Is there any better solution than para?

toString2 :: Fix ExprF -> String
toString2 = para $ \case
  Const x -> show x
  Var x -> x
  Lambda x (_,y) -> unwords [x, "=>", y]
  EList x -> unwords (snd <$> x)
  Apply ((Fix Lambda {}),x) (_,y) -> unwords ["(", x, ")", "(", y, ")"]
  Apply (_,x) (_,y) -> unwords [x, "(", y, ")"]

It looks uglier. Even it is needed only in one place I need to remove fst tuple parameters everywhere and I guess it will be slower.


Solution

  • As @chi, @DanielWagner and I pointed out in the comments, the way to do this sort of pretty-printing-with-parenthesisation in a structurally recursive manner is "the showsPrec approach".

    The big idea is not to fold up the syntax tree into a String, but into a function Bool -> String. This gives us a degree of context-sensitivity in the fold: we'll use that extra Bool parameter to keep track of whether we're currently in the context of the left-hand side of an application.

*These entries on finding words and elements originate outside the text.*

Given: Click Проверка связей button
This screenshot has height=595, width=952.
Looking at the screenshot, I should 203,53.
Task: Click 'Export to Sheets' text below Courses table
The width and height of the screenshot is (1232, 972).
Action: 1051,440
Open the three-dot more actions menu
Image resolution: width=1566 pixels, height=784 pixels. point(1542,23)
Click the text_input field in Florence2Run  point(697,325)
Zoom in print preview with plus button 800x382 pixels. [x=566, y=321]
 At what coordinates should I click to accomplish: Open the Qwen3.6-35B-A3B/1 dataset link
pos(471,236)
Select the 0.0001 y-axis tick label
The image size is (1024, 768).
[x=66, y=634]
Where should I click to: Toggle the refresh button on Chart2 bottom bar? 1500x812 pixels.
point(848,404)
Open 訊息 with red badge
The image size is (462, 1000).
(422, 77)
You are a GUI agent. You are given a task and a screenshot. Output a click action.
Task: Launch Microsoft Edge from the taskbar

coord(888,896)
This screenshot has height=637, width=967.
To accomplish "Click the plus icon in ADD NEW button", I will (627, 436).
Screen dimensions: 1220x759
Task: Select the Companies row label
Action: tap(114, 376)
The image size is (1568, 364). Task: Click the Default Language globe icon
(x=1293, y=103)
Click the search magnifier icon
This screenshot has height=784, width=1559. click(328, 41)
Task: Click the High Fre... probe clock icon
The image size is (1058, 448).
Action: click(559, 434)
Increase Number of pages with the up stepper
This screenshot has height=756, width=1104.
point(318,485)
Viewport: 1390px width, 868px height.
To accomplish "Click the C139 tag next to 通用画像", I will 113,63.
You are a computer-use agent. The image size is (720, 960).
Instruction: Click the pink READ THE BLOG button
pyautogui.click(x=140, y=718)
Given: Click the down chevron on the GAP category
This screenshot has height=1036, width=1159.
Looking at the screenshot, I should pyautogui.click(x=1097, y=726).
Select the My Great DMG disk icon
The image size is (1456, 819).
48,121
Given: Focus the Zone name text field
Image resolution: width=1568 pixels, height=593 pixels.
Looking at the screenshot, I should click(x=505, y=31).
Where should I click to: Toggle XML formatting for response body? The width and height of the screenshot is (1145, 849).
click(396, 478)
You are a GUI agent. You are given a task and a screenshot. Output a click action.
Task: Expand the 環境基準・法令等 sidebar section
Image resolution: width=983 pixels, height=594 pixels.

    parens x = "(" ++ x ++ ")"
    
    ppAlg :: ExprF (Bool -> String) -> (Bool -> String)
    ppAlg (Const x) isBeingApplied = show x
    ppAlg (Var x) isBeingApplied = x
    ppAlg (Lambda name body) isBeingApplied = p ("\\" ++ name ++ " -> " ++ body False)
        where p = if isBeingApplied then parens else id
    ppAlg (EList es) isBeingApplied = unwords (sequenceA es False)
    ppAlg (Apply fun arg) isBeingApplied = fun True ++ " " ++ arg False
    

    We pass values of isBeingApplied down the recursive calls depending on where we are in the syntax tree right now. Note that the only place we're passing down True is as an argument to fun in the body of the Apply case. Then, in the Lambda case, we inspect that argument. If the current term is the left-hand part of an application we parenthesise the lambda; if not we don't.

    At the top level, having folded up the whole tree into a function Bool -> String, we pass it an argument of False - we're not currently in the context of an application - to get a String out.

    pp :: Expr -> String
    pp ex = cata ppAlg ex False
    
    ghci> pp $ app (lam "x" (var "x")) (cnst 2)
    "(\\x -> x) 2"
    

    By replacing the Bool with an Int, this approach can be generalised to parenthesising operators with arbitrary precedences, as covered in @DanielWagner's linked answer.